#### Short problem
Repeat every line of the items below without changing anything.

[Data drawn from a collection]
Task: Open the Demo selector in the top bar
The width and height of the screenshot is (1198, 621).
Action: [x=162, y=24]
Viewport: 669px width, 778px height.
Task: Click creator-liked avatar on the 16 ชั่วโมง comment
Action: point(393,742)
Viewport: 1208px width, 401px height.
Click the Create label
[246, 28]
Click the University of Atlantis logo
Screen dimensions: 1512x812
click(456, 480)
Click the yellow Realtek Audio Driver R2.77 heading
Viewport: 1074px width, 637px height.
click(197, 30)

#### Output of the task
Task: Open the Demo selector in the top bar
The width and height of the screenshot is (1198, 621).
Action: [x=162, y=24]
Viewport: 669px width, 778px height.
Task: Click creator-liked avatar on the 16 ชั่วโมง comment
Action: point(393,742)
Viewport: 1208px width, 401px height.
Click the Create label
[246, 28]
Click the University of Atlantis logo
Screen dimensions: 1512x812
click(456, 480)
Click the yellow Realtek Audio Driver R2.77 heading
Viewport: 1074px width, 637px height.
click(197, 30)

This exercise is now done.